What is required:
Among the entries that follow, locate the line with "Viewport: 410px width, 225px height." and the line with "Task: Click stepper". Output those lines and all lines in between, exactly, minus the pictures.

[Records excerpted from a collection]

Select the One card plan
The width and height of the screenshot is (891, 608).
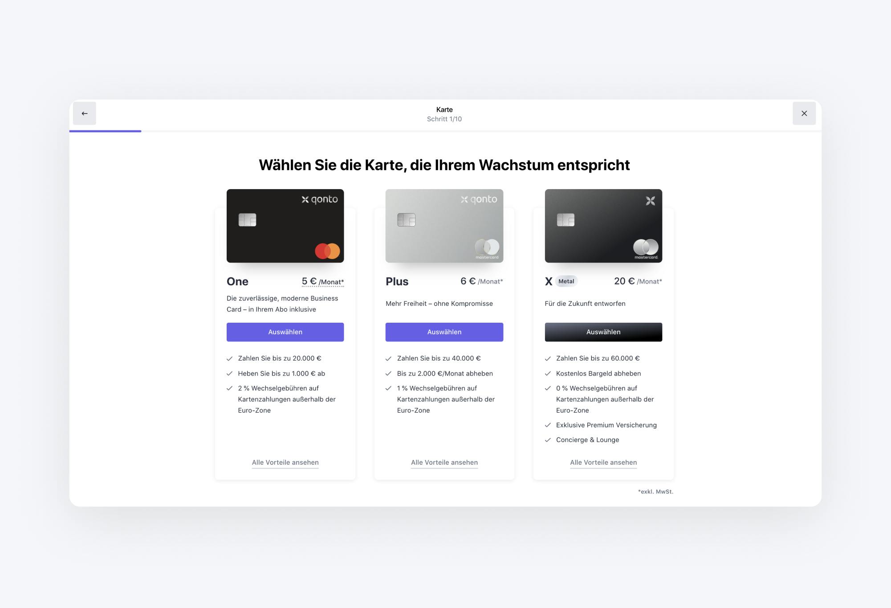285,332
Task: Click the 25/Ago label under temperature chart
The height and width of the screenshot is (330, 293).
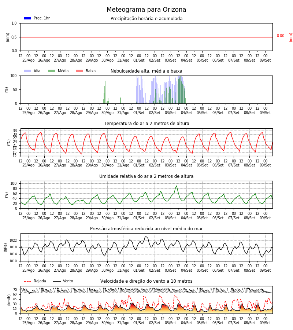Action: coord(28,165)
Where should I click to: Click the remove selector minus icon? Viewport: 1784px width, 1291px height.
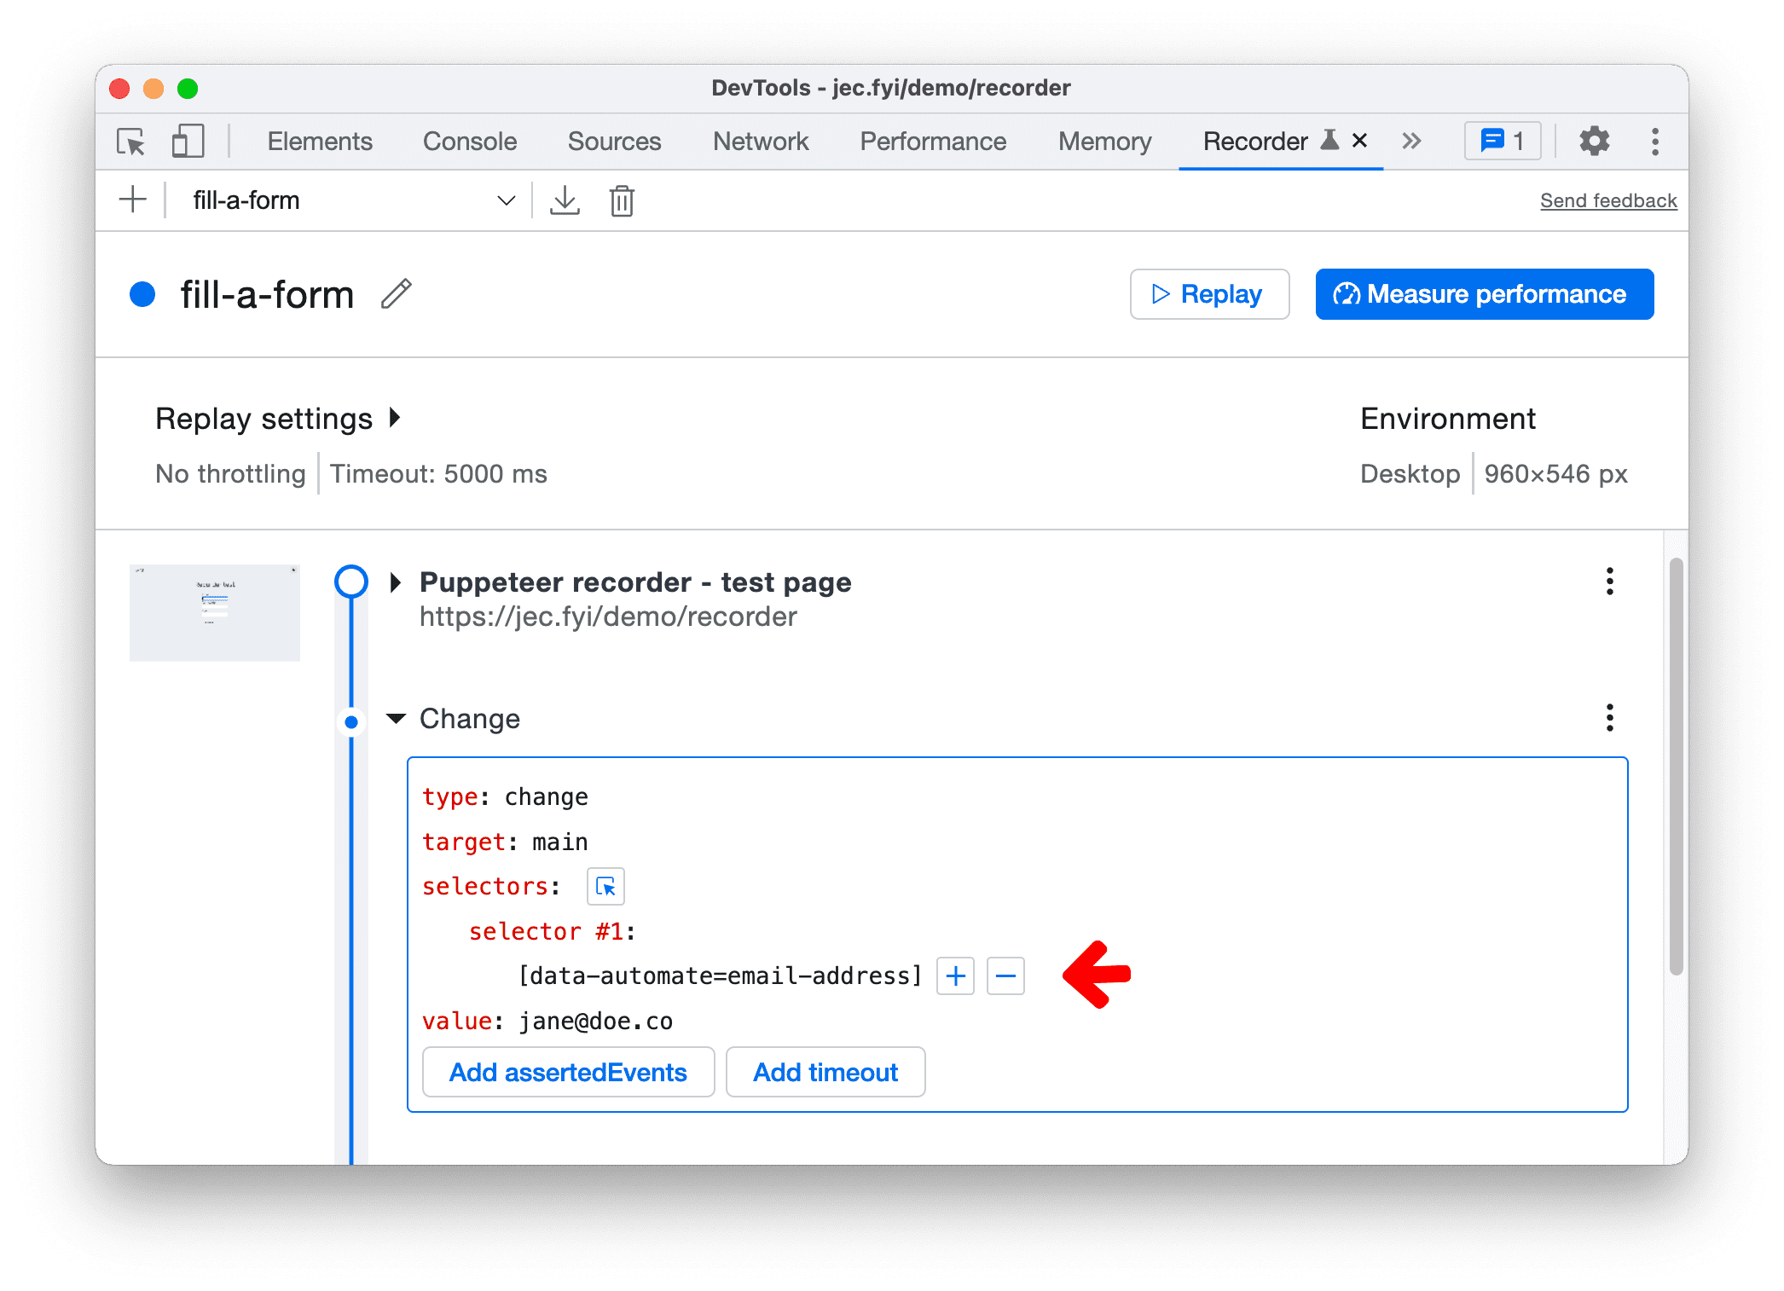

* * *

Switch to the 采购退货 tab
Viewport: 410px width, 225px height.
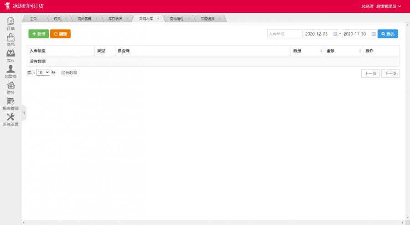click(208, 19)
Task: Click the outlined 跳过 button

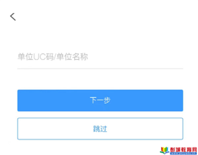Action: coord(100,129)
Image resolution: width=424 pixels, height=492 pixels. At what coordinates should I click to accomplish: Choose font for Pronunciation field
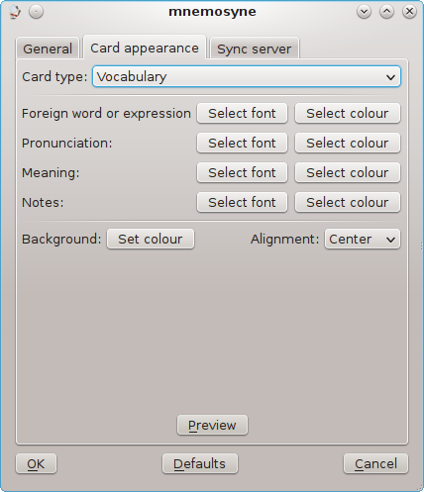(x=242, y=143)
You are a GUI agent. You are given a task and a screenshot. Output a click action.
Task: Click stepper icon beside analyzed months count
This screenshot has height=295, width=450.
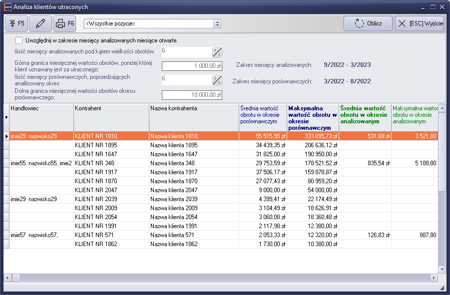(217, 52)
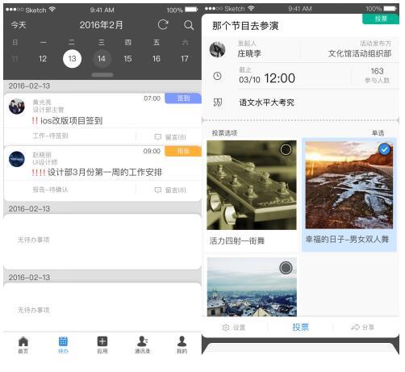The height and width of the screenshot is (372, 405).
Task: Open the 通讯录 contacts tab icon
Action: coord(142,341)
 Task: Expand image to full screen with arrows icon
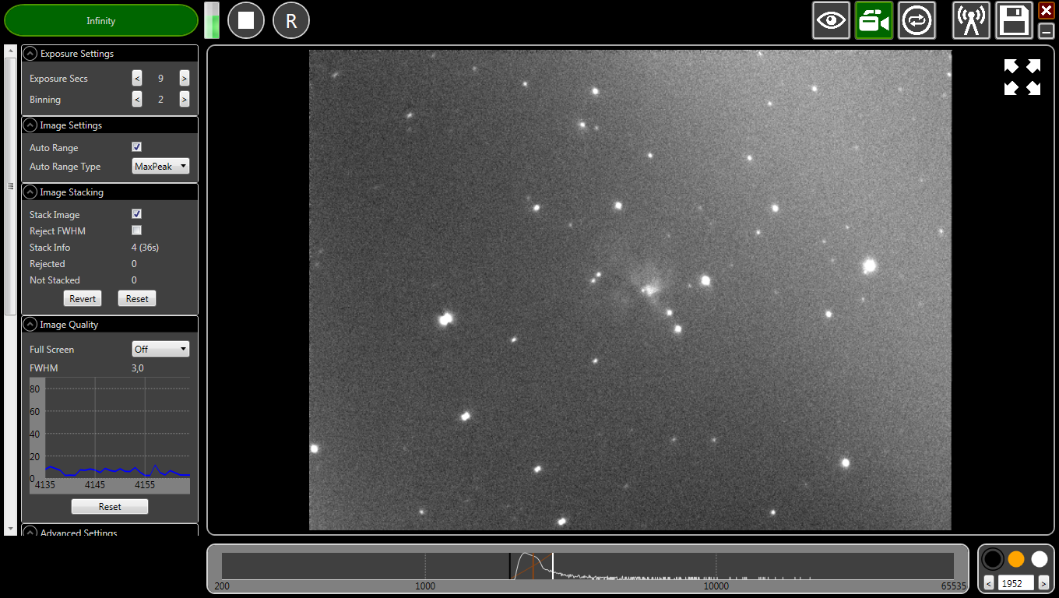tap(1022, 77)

Task result:
Viewport: 410px width, 225px height.
click(208, 19)
Task: Click the outlined 跳过 button

Action: coord(100,129)
Image resolution: width=424 pixels, height=492 pixels. At what coordinates should I click to accomplish: Choose font for Pronunciation field
(x=242, y=143)
You are a GUI agent. You are given a task and a screenshot. Output a click action.
Task: Click stepper icon beside analyzed months count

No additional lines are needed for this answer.